- Born: Michael Howard Harris 1954 (age 71–72) Philadelphia, US
- Education: Harvard University Princeton University
- Awards: Sophie Germain Prize (2006) Clay Research Award (joint, 2007) Grand Prix Scientifique de la Fondation Simone et Cino del Duca (2009) Member of the Academia Europaea (2016) Fellow of the American Mathematical Society (2019) Member of the American Academy of Arts and Sciences (2019) Member of the National Academy of Sciences (2022)
- Scientific career
- Fields: Mathematics
- Workplaces: Columbia University Paris Diderot University Brandeis University
- Thesis: On p-Adic Representations Arising from Descent on Abelian Varieties (1977)
- Doctoral advisor: Barry Mazur
- Doctoral students: Gaëtan Chenevier Laurent Fargues

= Michael Harris (mathematician) =

American mathematician

Michael Howard Harris (born 1954) is an American mathematician known for his work in number theory. He is a professor of mathematics at Columbia University and professor emeritus of mathematics at Université Paris Cité. In 2025, he was elected to the American Philosophical Society.
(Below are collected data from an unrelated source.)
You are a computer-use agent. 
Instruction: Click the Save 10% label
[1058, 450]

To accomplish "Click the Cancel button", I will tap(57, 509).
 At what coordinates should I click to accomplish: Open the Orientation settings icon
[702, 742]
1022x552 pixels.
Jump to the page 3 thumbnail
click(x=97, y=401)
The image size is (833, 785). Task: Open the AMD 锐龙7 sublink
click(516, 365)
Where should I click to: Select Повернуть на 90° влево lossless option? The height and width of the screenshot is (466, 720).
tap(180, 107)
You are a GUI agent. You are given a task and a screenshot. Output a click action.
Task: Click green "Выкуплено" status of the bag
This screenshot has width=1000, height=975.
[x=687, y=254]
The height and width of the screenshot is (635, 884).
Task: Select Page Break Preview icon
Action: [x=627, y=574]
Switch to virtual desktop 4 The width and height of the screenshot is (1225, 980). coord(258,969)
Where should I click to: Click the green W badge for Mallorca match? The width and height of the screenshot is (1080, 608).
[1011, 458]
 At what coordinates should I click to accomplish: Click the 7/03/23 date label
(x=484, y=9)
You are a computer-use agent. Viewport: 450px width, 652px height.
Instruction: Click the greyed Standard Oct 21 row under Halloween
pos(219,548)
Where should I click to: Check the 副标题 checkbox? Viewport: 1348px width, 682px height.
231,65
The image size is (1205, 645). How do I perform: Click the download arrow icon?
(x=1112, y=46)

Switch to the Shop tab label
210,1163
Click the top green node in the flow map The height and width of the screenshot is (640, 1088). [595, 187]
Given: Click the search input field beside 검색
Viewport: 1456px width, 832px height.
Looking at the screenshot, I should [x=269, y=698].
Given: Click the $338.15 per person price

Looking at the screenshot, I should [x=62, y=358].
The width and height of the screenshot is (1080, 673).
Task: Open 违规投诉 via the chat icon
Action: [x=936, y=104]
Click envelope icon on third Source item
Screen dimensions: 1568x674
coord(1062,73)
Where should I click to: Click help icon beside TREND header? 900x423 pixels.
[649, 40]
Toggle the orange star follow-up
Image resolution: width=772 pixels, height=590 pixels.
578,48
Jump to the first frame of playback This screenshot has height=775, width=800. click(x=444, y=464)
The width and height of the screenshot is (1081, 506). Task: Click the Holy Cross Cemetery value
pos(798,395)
==Early life and education==
Harris was born in Kingsessing, Philadelphia, Pennsylvania and is of Jewish descent. He received his B.A. in mathematics from Princeton University in 1973. He received his M.A. and Ph.D. in mathematics from Harvard University under the supervision of Barry Mazur in 1976 and 1977 respectively.

==Career==
Harris was a faculty member at Brandeis University from 1977 to 1994. In 1994, he became a professor of mathematics at Paris Diderot University and the Institut de mathématiques de Jussieu – Paris Rive Gauche, where he has been emeritus since 2021. He became a professor of mathematics at Columbia University in 2013.

He was a member of the Institute for Advanced Study from 1983 to 1984 and in the spring of 2011. He has held visiting positions at various institutions, including Bethlehem University, the Steklov Institute of Mathematics, the Institut des Hautes Études Scientifiques, Oxford University, and the Mathematical Sciences Research Institute.

His former doctoral students include Laurent Fargues and Gaëtan Chenevier.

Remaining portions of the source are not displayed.